Stated goal>
From the first line of the records through the line containing "click(x=45, y=225)", copy the lines again with "Details tab" changed to "Summary tab" and nothing else altered.

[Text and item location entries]
..............................
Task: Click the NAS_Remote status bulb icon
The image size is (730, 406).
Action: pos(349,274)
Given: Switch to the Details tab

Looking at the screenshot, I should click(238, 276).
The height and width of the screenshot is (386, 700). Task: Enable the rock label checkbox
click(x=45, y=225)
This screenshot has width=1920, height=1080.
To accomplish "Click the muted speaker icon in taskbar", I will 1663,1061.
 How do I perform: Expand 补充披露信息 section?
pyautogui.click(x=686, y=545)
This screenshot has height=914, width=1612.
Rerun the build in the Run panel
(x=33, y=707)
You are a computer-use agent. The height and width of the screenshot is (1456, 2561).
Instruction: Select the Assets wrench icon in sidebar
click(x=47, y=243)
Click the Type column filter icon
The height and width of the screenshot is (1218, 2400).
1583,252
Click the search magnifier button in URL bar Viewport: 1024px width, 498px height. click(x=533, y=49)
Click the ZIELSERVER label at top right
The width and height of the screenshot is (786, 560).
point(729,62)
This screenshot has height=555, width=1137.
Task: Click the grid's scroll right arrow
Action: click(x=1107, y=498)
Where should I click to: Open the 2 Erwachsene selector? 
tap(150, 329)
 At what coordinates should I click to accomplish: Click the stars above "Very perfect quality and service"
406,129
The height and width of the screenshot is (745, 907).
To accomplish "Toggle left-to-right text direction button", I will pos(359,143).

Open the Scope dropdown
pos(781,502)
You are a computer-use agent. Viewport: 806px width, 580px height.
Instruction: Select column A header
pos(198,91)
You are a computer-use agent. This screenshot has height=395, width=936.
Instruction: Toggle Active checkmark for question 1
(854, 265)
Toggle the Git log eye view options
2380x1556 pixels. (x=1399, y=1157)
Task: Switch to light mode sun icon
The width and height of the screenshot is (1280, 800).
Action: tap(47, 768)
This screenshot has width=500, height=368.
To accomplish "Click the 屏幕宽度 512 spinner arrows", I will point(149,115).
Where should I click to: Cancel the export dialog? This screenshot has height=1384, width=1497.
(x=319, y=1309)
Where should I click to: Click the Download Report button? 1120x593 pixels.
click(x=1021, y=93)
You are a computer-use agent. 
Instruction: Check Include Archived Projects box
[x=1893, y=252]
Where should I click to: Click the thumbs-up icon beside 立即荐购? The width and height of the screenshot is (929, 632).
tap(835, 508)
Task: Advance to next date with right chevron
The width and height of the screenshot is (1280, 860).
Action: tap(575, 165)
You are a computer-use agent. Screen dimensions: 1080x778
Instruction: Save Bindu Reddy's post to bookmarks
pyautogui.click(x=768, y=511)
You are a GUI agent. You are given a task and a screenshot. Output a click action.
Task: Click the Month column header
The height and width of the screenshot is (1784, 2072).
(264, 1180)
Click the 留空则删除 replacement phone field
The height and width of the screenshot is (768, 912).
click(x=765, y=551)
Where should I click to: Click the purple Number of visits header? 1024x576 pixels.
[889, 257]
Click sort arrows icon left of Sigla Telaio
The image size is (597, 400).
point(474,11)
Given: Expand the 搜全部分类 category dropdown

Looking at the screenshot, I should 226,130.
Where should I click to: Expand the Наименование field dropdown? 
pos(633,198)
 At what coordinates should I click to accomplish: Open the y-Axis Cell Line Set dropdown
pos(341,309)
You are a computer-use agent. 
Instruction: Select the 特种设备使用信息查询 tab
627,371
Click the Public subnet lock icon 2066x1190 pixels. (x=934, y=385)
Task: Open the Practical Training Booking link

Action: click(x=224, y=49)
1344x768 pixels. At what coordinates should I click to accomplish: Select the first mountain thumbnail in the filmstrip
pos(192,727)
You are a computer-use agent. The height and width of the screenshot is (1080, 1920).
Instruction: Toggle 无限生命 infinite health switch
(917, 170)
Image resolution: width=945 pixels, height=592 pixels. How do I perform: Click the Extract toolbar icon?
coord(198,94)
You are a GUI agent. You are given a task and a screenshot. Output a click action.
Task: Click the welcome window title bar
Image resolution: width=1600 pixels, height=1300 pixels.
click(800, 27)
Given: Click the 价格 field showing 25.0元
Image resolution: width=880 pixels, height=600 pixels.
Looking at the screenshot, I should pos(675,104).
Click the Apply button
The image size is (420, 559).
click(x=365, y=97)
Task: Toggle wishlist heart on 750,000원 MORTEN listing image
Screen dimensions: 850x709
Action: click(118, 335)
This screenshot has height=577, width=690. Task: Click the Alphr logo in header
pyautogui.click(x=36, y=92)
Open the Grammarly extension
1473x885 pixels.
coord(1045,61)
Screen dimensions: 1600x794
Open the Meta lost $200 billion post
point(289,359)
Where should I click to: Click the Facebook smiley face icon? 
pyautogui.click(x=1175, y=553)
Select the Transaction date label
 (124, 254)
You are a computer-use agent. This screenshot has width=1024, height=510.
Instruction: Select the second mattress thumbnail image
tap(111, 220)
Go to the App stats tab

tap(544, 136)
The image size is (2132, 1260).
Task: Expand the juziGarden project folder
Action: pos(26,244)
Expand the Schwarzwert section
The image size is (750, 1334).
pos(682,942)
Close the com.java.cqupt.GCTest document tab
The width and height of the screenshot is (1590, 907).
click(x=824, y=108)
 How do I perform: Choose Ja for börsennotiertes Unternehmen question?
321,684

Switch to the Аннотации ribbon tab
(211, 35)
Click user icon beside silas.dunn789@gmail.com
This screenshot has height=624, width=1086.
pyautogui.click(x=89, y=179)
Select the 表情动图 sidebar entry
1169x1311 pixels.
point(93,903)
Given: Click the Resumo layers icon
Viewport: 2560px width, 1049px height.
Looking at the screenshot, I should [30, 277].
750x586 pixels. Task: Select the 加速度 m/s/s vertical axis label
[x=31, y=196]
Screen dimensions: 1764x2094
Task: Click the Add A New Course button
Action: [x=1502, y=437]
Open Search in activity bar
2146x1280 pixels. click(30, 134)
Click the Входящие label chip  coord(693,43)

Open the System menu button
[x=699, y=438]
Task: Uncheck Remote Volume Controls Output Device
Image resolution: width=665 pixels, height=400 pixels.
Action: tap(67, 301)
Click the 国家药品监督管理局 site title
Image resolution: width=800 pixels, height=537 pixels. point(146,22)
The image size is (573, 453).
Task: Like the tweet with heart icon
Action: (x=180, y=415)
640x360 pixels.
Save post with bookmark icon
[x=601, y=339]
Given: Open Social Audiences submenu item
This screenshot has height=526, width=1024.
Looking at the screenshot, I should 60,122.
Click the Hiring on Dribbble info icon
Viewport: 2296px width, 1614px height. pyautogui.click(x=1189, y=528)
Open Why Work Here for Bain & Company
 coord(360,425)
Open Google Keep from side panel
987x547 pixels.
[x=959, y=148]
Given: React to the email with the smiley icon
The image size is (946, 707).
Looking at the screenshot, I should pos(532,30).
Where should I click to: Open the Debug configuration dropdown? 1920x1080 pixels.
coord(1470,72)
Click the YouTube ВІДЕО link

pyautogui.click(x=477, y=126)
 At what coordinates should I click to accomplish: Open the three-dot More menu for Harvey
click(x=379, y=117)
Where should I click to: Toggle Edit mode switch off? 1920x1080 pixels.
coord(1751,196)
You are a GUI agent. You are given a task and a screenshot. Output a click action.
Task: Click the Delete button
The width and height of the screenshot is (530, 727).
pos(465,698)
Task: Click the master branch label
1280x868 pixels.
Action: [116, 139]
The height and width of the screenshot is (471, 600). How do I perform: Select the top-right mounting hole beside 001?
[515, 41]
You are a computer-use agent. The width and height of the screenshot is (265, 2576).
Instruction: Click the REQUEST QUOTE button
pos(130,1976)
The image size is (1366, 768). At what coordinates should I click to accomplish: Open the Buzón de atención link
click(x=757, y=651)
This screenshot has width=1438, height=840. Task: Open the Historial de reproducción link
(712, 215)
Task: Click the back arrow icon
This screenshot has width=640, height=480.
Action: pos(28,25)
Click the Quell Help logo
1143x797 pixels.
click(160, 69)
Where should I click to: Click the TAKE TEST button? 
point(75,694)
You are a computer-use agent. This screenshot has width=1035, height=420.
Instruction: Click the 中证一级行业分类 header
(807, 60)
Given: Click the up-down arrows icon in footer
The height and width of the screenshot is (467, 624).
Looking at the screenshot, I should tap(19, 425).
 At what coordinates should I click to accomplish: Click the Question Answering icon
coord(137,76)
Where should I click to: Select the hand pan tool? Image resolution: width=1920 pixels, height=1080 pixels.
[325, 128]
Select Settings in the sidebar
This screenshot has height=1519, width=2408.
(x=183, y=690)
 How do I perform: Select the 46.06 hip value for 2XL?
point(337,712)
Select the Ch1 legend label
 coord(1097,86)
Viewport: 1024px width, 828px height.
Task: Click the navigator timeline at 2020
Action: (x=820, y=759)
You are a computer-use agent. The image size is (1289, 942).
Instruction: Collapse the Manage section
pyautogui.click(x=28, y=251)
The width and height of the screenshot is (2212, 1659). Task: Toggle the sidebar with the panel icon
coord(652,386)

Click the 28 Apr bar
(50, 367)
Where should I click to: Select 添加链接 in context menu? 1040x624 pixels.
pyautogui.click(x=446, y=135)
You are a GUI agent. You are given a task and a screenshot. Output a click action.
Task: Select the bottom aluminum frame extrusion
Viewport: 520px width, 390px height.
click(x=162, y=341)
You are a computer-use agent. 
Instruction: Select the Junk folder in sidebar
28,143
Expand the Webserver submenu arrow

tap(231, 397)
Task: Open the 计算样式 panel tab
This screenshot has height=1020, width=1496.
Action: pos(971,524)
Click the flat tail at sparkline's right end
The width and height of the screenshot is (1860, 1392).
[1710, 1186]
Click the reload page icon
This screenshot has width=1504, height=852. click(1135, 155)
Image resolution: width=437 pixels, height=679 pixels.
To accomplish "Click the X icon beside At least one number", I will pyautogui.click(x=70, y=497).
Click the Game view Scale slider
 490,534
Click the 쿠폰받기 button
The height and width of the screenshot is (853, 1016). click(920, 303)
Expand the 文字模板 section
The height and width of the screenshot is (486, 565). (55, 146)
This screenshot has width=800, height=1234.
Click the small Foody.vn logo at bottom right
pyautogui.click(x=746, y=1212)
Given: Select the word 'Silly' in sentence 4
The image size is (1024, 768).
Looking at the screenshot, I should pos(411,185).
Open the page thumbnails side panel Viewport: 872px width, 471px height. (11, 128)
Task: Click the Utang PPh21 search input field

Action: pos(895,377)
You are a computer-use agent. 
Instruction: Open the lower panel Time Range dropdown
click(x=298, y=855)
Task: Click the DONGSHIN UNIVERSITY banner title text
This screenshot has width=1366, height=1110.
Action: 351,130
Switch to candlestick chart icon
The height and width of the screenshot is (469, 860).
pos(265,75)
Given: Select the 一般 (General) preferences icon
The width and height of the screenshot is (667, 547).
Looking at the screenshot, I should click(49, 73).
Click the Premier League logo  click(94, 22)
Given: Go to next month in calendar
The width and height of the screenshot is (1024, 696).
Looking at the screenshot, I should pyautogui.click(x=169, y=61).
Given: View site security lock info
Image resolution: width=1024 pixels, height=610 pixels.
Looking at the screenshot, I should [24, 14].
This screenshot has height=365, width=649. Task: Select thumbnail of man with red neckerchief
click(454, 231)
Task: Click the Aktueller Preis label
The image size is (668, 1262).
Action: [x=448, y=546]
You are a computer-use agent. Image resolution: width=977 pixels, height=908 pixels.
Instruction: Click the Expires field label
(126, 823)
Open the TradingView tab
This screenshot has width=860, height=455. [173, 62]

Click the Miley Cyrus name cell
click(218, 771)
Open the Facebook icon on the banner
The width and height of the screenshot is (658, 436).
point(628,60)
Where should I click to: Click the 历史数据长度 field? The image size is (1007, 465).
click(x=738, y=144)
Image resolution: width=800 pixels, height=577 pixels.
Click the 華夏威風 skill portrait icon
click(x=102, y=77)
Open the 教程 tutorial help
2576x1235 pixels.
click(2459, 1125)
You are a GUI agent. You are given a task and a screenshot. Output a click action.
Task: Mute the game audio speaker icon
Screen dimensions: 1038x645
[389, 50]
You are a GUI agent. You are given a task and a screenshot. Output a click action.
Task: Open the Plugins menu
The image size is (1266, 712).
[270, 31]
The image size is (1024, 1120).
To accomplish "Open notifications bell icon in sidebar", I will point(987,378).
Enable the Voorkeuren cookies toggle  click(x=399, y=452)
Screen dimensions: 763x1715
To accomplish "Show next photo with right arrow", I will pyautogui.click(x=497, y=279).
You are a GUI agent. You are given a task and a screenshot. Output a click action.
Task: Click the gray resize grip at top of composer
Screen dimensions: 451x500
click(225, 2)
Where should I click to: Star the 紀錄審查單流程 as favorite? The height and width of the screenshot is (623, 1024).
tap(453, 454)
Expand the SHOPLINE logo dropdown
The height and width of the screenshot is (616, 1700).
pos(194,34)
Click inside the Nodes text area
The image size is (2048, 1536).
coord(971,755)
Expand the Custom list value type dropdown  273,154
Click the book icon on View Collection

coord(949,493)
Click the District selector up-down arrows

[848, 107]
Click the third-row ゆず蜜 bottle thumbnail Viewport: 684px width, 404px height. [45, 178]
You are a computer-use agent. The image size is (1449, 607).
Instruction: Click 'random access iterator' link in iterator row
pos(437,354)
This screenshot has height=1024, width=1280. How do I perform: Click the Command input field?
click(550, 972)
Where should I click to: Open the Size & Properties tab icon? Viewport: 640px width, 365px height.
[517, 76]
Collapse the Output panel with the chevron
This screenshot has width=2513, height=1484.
..............................
Worked answer>
Task: Click the NAS_Remote status bulb icon
The image size is (730, 406).
Action: pos(349,274)
Given: Switch to the Summary tab

Looking at the screenshot, I should click(238, 276).
The height and width of the screenshot is (386, 700). Task: Enable the rock label checkbox
click(x=45, y=225)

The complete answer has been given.